Malang, Aktual.com — Pengamat sosial, Dr Rinekso Kartono mengungkapkan munculnya HIV/AIDS berawal dari berkembangnya penggunaan jarum suntik narkoba bergantian, pekerja seks komersial hingga lesbian, gay, biseksual dan transgender (LGBT).

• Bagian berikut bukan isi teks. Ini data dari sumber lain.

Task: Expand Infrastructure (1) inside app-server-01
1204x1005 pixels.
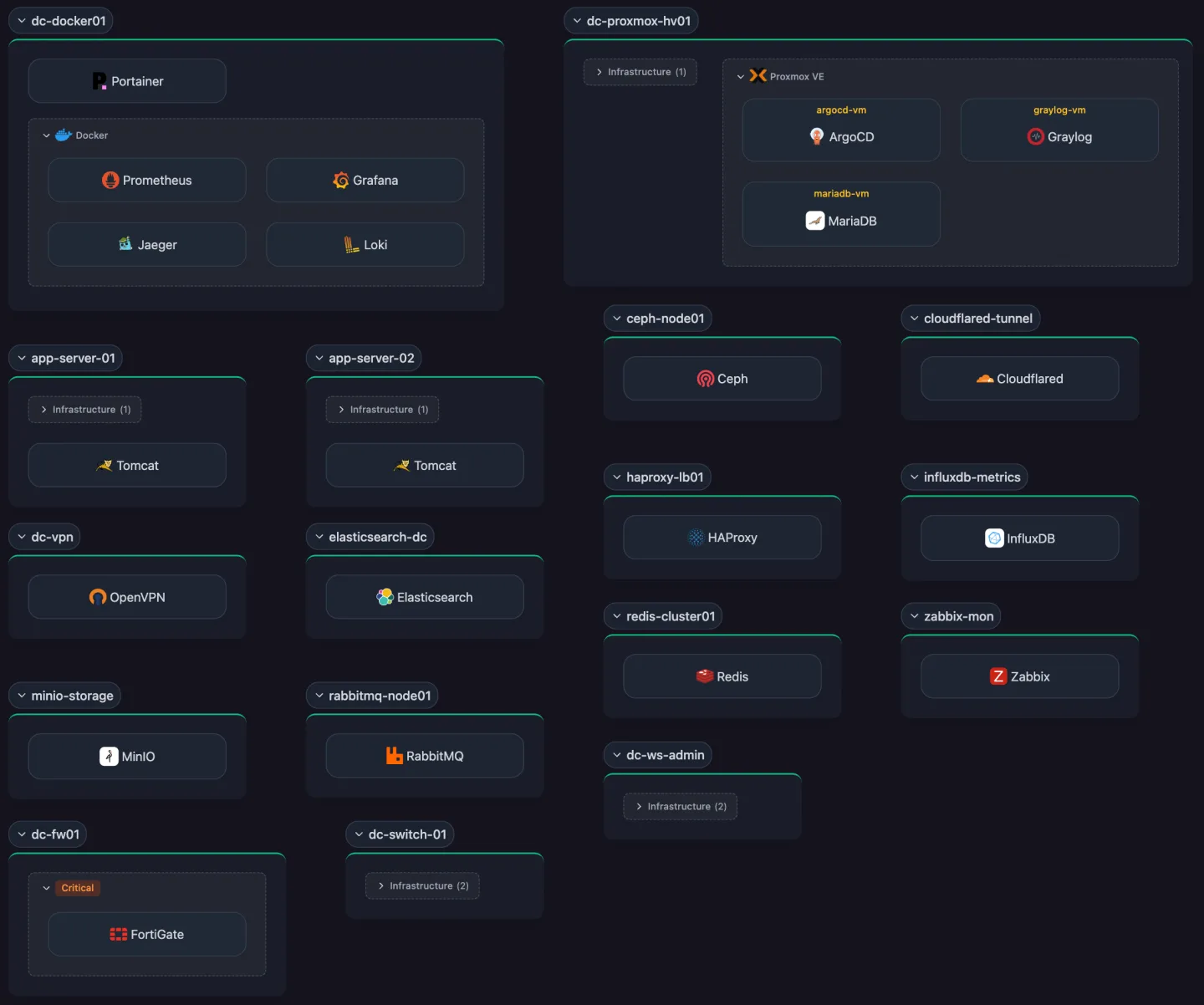Action: click(x=84, y=410)
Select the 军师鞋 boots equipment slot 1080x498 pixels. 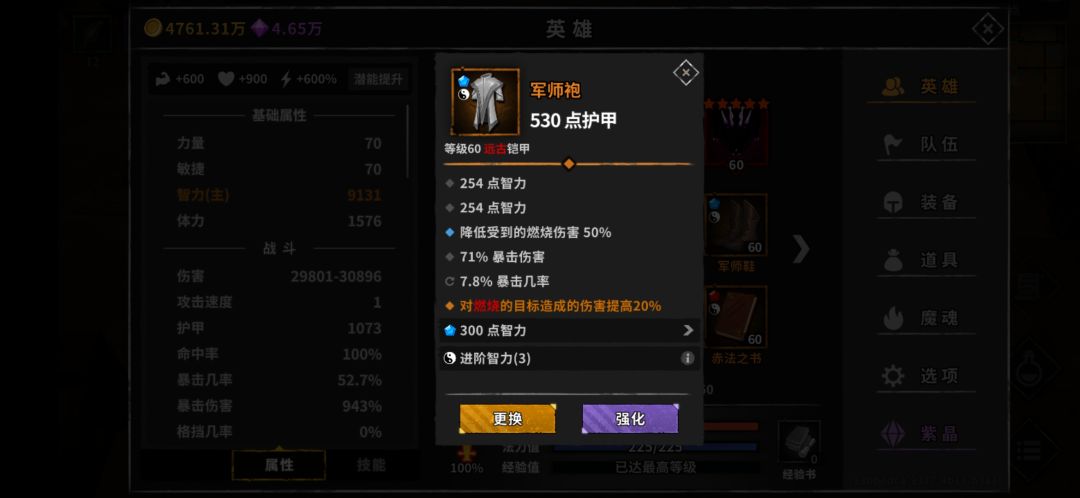(x=736, y=225)
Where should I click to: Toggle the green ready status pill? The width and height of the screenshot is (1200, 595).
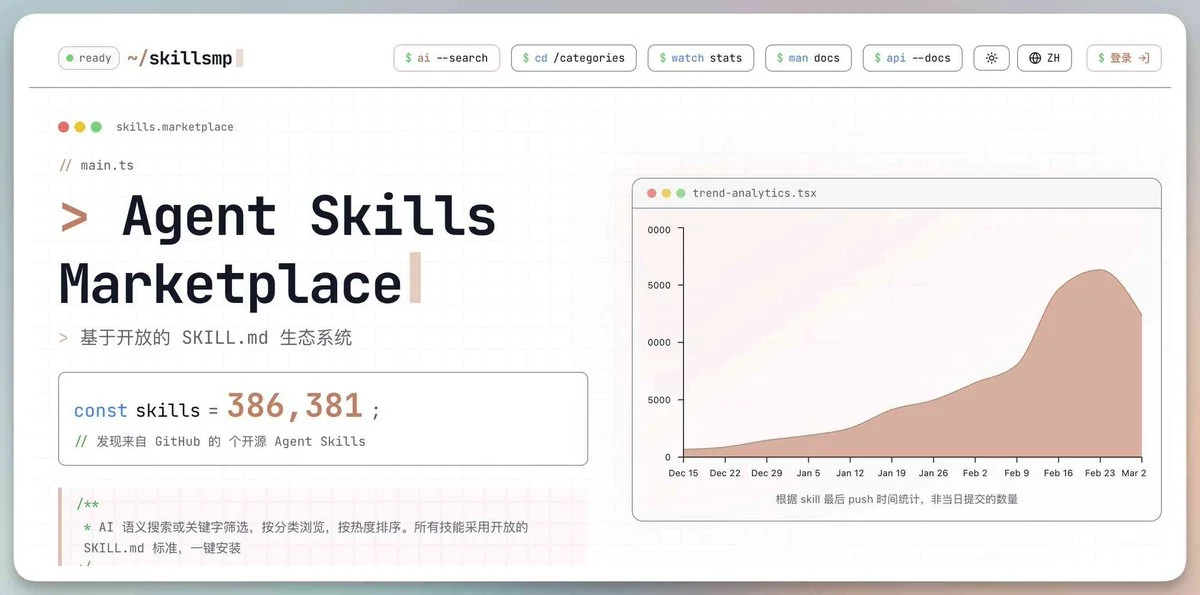pos(88,58)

Bahkan, lanjut ia, sekarang ini semua orang berpotensi tertular karena semakin besar jumlah penderita, semakin besar pula risiko orang tertular, terutama melalui transfusi darah.
“Dan, yang bisa kita lakukan saat ini ya hanya membatasi gerak mereka karena kondisi ini adalah problem sosial yang selalu ada setiap saat,” ujarnya.
Masyarakat, lanjut ia, juga tidak perlu melakukan upaya diskriminasi terhadap para penderita orang dekat dengan HIV dan AIDS (ODHA), bahkan mereka perlu pendampingan dan dukungan sosial, terutama dari keluarga.
Selain itu, kata Rinekso, perlu diambil langkah-langkah strategis untuk mencegah perkembangan HIV/AIDS di Indonesia. Di antaranya dengan cara mengedukasi ODHA untuk terbuka pada pasangan seksualnya, konsisten menggunakan kondom dalam hubungan seks, menjauhi narkoba terutama dalam menggunakan jarum suntik secara bergantian, dan mengontrol tempat-tempat yang berpotensi sebagai sumber-sumber penyakit ini.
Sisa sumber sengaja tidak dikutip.